# [Problem description]
Rewrite every one of the records below, swapping "GUI agent" for "screen assistant" and leaving everything else unchanged. Omit the pictures from your answer.

· · · ·

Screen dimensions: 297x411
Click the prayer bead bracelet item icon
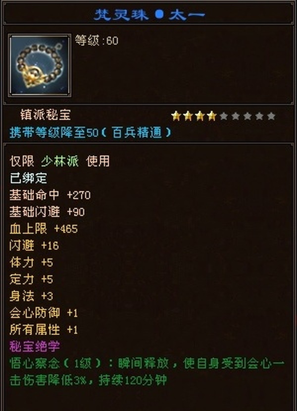coord(40,65)
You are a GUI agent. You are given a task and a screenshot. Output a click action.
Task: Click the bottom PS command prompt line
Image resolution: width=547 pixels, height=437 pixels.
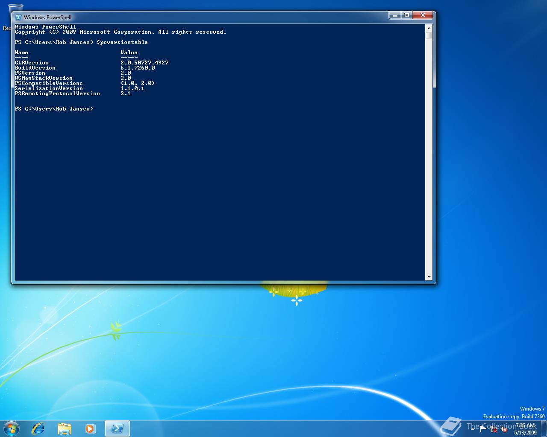point(54,109)
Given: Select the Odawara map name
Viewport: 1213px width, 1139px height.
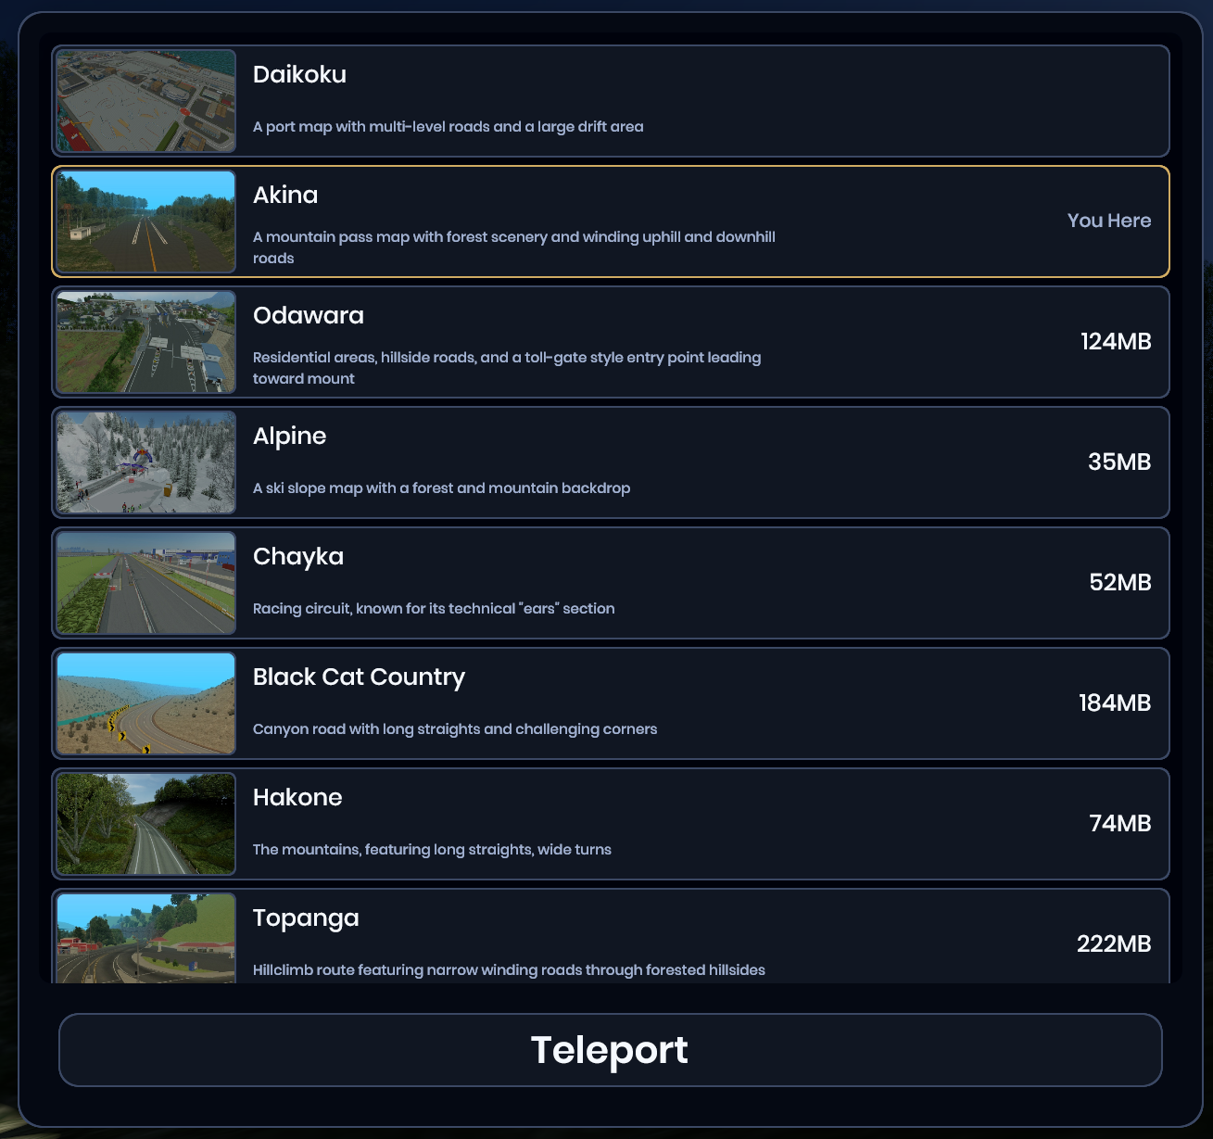Looking at the screenshot, I should click(x=308, y=315).
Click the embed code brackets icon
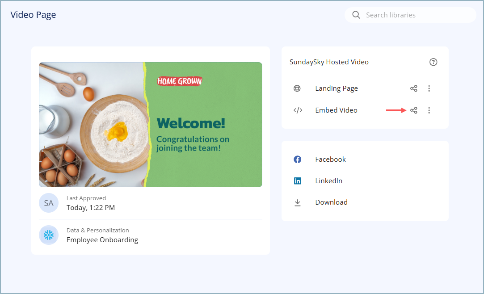The width and height of the screenshot is (484, 294). click(x=298, y=110)
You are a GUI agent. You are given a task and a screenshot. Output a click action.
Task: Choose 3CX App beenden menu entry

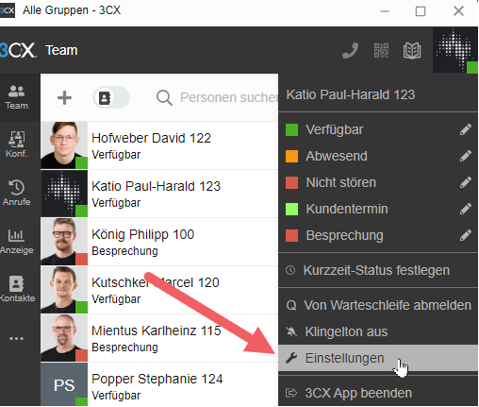pyautogui.click(x=378, y=393)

· · · ·

# [Solution]
Screen dimensions: 297x411
Click the prayer bead bracelet item icon
coord(40,65)
You are a screen assistant. You are given a task and a screenshot. Output a click action.
Task: Click the bottom PS command prompt line
Image resolution: width=547 pixels, height=437 pixels.
point(54,109)
Given: Select the Odawara map name
Viewport: 1213px width, 1139px height.
Looking at the screenshot, I should click(x=308, y=315).
Click the embed code brackets icon
The width and height of the screenshot is (484, 294). click(x=298, y=110)
You are a screen assistant. You are given a task and a screenshot. Output a click action.
Task: Choose 3CX App beenden menu entry

pyautogui.click(x=378, y=393)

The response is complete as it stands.